Sharp, Smooth, and Oscillatory Traveling Waves of Degenerate Diffusion Equation with Delay

TL;DR

This paper investigates a degenerate diffusion equation with delay, revealing the existence of sharp, smooth, and oscillatory traveling waves, and introduces new methods to analyze these complex wave phenomena.

Contribution

It develops a novel technique to prove the existence of various types of traveling waves in a degenerate diffusion equation with delay, addressing challenges not tackled by existing methods.

Findings

Existence of sharp and smooth traveling waves.

Discovery of sharp-oscillating waves with non-decaying oscillations.

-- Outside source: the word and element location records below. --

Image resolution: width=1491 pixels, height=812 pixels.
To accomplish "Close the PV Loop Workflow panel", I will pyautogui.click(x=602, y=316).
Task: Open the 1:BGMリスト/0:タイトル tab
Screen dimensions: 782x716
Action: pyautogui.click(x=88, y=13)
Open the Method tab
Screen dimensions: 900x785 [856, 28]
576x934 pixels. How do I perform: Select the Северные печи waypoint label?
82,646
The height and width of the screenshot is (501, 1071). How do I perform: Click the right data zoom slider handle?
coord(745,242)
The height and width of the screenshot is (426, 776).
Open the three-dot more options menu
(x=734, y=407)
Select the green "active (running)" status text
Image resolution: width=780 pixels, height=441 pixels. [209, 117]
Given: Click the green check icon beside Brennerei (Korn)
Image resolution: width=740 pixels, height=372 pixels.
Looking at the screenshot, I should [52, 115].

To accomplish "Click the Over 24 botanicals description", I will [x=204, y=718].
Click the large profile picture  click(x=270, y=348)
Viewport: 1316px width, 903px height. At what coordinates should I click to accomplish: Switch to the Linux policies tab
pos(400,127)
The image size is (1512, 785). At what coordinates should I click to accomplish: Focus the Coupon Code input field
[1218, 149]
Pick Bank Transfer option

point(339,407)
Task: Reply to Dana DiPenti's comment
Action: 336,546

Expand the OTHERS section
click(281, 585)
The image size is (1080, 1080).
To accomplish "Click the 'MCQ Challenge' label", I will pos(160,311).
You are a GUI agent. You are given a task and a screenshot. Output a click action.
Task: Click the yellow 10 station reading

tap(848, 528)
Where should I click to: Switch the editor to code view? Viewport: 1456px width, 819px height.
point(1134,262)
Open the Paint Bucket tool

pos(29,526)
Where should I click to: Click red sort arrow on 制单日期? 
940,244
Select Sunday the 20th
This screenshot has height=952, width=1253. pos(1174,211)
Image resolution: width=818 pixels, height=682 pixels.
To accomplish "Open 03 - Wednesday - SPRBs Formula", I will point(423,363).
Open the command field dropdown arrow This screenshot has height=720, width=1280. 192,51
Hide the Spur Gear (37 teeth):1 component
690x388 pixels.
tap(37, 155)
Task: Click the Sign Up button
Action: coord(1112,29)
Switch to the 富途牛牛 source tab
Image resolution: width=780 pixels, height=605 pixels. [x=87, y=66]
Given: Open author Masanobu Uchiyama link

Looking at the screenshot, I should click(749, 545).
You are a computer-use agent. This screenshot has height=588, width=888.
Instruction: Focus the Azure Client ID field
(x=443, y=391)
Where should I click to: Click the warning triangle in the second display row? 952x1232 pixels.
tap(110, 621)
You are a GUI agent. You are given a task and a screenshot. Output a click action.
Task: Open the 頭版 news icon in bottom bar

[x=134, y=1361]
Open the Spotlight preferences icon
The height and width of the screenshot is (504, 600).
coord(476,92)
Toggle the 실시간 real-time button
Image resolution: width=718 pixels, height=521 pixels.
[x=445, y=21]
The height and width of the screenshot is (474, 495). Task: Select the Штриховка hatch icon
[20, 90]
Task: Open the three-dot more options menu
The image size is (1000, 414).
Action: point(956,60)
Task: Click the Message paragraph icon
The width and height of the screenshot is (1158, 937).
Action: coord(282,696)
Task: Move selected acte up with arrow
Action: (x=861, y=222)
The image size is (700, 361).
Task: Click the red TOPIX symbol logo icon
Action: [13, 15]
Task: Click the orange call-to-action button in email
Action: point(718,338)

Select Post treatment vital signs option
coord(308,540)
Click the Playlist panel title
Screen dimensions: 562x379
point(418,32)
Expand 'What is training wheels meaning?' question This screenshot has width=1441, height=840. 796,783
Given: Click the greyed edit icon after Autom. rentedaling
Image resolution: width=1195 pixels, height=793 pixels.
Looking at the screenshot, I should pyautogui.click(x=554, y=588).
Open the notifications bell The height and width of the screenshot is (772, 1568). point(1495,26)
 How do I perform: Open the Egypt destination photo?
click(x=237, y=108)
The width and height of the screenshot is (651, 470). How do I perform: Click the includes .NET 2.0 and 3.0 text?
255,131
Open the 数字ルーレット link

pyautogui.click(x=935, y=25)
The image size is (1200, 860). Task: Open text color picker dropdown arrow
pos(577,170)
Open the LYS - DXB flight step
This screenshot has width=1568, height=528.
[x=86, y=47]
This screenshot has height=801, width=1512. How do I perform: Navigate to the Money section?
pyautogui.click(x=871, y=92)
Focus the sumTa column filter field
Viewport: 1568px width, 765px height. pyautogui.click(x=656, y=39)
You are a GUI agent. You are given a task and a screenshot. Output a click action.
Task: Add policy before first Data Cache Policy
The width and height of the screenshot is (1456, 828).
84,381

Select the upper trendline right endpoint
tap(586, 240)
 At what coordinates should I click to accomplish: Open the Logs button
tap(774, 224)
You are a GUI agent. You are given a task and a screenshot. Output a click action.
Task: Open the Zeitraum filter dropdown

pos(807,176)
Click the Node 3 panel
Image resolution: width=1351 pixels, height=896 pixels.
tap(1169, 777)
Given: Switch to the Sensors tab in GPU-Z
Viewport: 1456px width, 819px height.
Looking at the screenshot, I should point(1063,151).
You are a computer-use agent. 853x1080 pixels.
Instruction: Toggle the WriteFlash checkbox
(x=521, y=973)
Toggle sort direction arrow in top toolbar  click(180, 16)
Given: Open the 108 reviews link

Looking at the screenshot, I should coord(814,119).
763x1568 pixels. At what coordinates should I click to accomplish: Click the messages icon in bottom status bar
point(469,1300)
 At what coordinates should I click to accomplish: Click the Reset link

Oscillatory properties for large wave speeds and delays.

Abstract

We consider the non-monotone degenerate diffusion equation with time delay. Different from the linear diffusion equation, the degenerate equation allows for semi-compactly supported traveling waves. In particular, we discover sharp-oscillating waves with sharp edges and non-decaying oscillations. The degenerate diffusion and the effect of time delay cause us essential difficulties. We show the existence for both sharp and smooth traveling wave solutions. Furthermore, we prove the oscillating properties of the waves for large wave speeds and large time delay. Since the existing approaches are not applicable, we develop a new technique to show the existence of the sharp, smooth and oscillatory traveling waves.